Under Pinellas Park's proposal, which it shopped to LaSala and county commissioners, High Point would be divided into three pieces along the lines of the annexation planning zones. Pinellas Park would cover the section of High Point in its annexation planning area. Largo and St. Petersburg would provide coverage in the portions that lie within theirs. Each city would charge High Point residents the same property tax rate it charges its own residents for fire service.
Until a complete financial analysis is done, it's impossible to know what the actual savings might be. But, using current figures, it would work this way:
Pinellas Park property owners pay city taxes of about $5.59 per $1,000 of assessed, taxable property value. Of that, $2.36 goes to the Fire Department.
Under the city's proposal, property owners in the Pinellas Park portion of High Point who now pay about $4.19 per $1,000 of assessed, taxable property value for fire service would pay about $2.36. The owner of a $150,000 home with a $50,000 homestead exemption would see his property taxes for fire protection decrease from about $419 per year to about $236. That's a savings of about 43.7 percent.
St. Petersburg and Largo have not done similar calculations. Savings, if any, for property owners in those areas would likely vary.
LaSala had no written analysis of Pinellas Park's proposal. He told county commissioners during a workshop Thursday that the analysis had been "done on the fly." The analysis showed, he said, "the savings were not dramatic."
LaSala said he "concluded that the best approach is to continue with the (request for proposal) in High Point. . . . It behooves us to look at the submittal or the submittals from the municipalities."
"Maybe they have information we don't," said Pinellas Park city spokesman Tim Caddell. "This proposal makes sense to us. It's definitely worth exploring."
Some county commissioners seemed skeptical of LaSala's conclusion. Janet Long said she thought the proposal was "pretty innovative." Norm Roche asked for a written copy of LaSala's analysis of the proposal. Ken Welch said he wanted to "see what it would take to make the Pinellas Park plan work."
The proposal might not be dead. If savings through the bid process "aren't substantial," LaSala said, the county could re-examine Pinellas Park's proposal.

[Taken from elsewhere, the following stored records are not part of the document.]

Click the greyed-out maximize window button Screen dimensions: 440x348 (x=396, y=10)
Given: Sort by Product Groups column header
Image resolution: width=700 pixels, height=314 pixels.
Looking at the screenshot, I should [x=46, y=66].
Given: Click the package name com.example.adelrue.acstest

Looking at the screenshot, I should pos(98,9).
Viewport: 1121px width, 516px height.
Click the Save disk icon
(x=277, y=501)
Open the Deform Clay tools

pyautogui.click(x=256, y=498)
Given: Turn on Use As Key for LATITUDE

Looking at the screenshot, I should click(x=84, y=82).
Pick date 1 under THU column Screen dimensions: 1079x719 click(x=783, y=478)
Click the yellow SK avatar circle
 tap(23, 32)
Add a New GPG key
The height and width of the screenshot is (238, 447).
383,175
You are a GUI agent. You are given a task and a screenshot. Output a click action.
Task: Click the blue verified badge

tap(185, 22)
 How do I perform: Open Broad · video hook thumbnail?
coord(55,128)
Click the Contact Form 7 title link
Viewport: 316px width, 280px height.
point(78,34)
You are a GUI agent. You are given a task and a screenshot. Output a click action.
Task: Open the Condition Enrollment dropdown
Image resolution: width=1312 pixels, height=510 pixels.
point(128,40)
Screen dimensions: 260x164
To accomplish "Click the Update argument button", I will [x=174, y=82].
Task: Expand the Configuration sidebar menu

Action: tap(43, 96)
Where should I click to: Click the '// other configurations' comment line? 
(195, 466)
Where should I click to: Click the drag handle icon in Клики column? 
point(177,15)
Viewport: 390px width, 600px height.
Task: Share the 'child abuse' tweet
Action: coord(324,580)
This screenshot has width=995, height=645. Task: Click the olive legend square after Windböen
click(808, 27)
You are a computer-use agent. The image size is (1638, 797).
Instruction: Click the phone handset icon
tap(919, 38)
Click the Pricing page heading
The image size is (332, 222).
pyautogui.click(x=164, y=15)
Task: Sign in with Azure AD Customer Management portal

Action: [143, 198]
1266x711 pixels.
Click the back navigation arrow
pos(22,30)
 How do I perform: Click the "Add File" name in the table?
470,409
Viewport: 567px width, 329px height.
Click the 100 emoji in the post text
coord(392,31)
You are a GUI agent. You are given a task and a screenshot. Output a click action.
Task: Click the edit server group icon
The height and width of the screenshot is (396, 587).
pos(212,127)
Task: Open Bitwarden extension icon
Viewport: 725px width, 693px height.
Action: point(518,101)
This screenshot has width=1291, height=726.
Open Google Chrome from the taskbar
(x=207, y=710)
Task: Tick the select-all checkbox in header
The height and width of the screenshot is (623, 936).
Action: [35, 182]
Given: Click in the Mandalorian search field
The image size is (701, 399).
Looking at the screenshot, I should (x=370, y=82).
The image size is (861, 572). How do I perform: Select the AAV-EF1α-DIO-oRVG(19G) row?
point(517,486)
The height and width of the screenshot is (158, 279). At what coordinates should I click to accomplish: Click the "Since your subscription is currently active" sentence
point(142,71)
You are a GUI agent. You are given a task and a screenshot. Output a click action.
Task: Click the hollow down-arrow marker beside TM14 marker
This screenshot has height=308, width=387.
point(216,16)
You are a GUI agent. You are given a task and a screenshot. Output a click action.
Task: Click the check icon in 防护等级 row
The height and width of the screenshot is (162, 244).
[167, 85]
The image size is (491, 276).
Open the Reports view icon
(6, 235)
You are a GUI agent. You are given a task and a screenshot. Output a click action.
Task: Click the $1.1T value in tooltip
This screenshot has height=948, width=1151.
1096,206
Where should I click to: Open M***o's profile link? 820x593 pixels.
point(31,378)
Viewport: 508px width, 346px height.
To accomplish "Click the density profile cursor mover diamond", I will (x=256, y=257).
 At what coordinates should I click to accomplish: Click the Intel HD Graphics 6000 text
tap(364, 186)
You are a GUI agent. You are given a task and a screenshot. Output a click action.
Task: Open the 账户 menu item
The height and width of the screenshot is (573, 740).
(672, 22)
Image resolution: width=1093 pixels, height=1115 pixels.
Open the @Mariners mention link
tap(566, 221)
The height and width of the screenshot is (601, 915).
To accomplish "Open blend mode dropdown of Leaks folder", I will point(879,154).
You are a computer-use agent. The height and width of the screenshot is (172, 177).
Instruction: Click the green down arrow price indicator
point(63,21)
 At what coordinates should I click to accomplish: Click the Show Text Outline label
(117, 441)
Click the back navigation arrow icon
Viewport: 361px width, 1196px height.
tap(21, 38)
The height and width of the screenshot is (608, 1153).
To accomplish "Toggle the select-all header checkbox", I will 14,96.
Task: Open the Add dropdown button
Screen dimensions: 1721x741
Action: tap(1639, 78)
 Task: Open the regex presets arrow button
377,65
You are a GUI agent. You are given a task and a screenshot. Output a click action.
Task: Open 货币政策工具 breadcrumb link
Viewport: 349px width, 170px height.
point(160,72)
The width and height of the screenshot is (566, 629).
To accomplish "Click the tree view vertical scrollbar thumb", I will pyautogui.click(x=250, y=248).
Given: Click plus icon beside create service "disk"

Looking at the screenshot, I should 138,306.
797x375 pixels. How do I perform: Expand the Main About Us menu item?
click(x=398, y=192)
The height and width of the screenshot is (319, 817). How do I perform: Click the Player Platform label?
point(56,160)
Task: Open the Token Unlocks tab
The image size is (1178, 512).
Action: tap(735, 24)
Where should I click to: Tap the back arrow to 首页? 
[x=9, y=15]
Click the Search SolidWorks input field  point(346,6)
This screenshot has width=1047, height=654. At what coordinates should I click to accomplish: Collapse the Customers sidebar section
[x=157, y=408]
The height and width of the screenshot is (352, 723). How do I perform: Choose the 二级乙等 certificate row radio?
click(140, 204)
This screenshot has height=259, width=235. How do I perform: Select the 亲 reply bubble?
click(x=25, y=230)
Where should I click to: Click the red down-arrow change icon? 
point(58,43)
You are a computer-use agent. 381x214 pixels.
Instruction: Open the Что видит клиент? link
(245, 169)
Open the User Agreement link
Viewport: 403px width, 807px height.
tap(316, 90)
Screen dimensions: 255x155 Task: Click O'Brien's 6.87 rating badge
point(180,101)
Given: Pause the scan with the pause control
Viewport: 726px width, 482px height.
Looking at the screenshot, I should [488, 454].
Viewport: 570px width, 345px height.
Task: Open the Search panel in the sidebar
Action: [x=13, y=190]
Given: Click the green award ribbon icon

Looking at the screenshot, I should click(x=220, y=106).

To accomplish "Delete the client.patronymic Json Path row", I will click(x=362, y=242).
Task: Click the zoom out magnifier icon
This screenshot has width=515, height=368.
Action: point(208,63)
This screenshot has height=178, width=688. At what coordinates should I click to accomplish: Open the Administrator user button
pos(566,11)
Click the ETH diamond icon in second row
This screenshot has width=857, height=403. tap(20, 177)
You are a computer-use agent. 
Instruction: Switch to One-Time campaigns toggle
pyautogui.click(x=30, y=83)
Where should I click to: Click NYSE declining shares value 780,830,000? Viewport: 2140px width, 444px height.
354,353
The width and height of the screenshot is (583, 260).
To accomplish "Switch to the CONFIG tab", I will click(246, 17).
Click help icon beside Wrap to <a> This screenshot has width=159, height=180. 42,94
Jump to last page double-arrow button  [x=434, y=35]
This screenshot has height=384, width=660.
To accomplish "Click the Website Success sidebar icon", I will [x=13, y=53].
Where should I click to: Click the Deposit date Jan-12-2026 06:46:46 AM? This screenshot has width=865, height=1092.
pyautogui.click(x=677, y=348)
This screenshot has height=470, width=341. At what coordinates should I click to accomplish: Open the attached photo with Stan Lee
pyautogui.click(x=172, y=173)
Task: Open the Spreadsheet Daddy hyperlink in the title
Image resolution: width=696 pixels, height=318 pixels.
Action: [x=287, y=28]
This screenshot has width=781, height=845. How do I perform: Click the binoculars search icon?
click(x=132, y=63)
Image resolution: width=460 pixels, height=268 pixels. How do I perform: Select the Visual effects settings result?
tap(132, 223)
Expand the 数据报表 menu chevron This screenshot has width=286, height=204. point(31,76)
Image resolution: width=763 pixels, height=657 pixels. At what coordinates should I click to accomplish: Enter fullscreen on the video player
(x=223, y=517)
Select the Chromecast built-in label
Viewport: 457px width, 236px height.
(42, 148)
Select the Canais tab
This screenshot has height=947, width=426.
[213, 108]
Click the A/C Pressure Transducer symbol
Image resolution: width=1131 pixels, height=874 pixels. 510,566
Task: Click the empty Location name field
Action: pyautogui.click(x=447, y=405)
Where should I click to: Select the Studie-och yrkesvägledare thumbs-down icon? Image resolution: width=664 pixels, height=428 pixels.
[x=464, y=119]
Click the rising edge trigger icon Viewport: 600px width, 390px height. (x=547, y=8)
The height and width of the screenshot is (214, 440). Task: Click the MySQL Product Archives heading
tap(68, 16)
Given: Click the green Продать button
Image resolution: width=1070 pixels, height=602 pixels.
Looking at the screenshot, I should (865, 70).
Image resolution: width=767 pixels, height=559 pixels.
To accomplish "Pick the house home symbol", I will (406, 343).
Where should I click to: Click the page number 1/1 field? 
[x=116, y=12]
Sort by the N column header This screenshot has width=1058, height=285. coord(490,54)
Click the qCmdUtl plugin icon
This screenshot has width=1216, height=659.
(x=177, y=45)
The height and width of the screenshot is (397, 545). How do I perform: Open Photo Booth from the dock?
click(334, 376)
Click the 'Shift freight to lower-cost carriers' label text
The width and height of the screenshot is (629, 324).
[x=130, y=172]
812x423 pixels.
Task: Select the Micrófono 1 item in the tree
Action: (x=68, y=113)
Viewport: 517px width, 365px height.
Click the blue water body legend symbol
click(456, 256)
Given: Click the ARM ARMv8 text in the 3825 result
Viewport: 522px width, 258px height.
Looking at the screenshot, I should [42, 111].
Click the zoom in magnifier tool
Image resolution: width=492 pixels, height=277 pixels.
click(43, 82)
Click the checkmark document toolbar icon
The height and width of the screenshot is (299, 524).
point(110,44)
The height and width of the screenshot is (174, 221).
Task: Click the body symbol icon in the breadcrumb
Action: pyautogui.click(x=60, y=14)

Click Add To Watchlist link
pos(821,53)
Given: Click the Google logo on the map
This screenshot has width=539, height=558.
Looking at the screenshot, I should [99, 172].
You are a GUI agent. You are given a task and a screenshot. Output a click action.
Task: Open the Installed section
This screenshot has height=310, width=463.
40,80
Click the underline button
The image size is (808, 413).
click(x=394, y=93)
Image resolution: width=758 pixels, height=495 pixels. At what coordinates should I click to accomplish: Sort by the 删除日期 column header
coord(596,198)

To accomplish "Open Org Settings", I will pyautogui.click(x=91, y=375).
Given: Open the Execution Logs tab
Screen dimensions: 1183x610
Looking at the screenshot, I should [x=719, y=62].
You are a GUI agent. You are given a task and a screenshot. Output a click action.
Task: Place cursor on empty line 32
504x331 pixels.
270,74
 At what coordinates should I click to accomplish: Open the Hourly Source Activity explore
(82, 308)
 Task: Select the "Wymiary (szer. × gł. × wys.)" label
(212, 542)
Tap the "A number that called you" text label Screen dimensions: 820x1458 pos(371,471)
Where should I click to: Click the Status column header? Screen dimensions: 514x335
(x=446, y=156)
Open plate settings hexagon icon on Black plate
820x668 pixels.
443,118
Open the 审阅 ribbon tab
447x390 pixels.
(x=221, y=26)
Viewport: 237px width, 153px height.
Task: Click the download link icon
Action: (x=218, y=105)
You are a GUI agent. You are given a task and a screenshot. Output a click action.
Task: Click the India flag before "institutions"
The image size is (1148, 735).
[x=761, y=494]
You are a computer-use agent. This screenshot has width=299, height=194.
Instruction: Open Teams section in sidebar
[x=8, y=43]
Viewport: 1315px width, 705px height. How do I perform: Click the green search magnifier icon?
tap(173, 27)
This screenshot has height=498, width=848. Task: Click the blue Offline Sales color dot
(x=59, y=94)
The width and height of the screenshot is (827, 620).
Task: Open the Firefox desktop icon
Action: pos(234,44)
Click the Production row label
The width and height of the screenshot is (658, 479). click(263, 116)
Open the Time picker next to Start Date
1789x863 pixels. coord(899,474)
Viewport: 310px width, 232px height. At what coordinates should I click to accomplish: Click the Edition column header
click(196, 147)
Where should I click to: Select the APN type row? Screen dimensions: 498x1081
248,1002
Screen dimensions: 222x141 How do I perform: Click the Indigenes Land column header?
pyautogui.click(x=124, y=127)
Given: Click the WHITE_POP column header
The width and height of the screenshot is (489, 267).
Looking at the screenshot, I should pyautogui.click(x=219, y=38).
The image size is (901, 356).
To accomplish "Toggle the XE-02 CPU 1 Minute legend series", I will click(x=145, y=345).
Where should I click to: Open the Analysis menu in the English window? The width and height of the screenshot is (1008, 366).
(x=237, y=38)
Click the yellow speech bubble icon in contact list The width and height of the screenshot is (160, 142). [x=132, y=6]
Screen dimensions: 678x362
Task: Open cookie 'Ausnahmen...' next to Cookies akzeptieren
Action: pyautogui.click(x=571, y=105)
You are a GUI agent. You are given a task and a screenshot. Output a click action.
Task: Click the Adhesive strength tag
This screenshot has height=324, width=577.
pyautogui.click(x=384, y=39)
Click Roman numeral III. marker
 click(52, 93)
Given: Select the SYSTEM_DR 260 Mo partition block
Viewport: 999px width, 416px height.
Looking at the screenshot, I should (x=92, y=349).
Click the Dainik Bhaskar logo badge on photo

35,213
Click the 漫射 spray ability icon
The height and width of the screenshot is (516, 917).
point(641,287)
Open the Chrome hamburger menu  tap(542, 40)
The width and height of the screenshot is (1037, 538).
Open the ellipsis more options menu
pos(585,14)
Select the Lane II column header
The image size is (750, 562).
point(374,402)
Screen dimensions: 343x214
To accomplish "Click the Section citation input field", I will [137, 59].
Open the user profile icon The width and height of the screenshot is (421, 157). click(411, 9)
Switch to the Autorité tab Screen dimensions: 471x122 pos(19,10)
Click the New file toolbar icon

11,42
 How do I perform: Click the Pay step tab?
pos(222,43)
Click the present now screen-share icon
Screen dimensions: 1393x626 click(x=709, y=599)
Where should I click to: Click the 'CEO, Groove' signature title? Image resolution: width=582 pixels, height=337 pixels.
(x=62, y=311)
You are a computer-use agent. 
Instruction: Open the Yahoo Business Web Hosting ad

The county has no fire department, so it contracts with cities and fire districts to provide coverage in 12 unincorporated areas. One of those is High Point, which includes Feather Sound and multiple county-owned properties like the jail, courthouse and Safe Harbor, a homeless shelter run by the sheriff. Those county-owned properties are not taxed and do not contribute to the cost of fire coverage.
The county pays Largo about $1.1 million a year to cover the west side of High Point out of Fire Station 40 and pays Pinellas Park about $1.3 million each year to cover the eastern side out of Fire Station 36.
Last year, the county put out for bid the fire service an unincorporated area in South Pinellas. St. Petersburg won the bid and, this year, homeowners in that area saw fire taxes drop about 79 percent. The county wants to repeat those savings in High Point.
It plans to allow Pinellas Park, Largo, St. Petersburg and Clearwater to propose plans and costs for coverage. St. Petersburg and Clearwater are included because they are contiguous to the area. Proposals could include covering the whole area or just part of it.
Pinellas Park stands to take the biggest hit from a change in coverage. If any other department takes over or eliminates Station 36, the 11 firefighters and one fire inspector there would likely lose their jobs. And, if the winning bidder also chose to supply emergency medical services as part of the deal, Pinellas Park would also lose funding for Fire Station 37 where seven firefighter-paramedics are based. Those 18 firefighters comprise about 24 percent of Pinellas Park's 75-member frontline force, which officials there say is already running lean.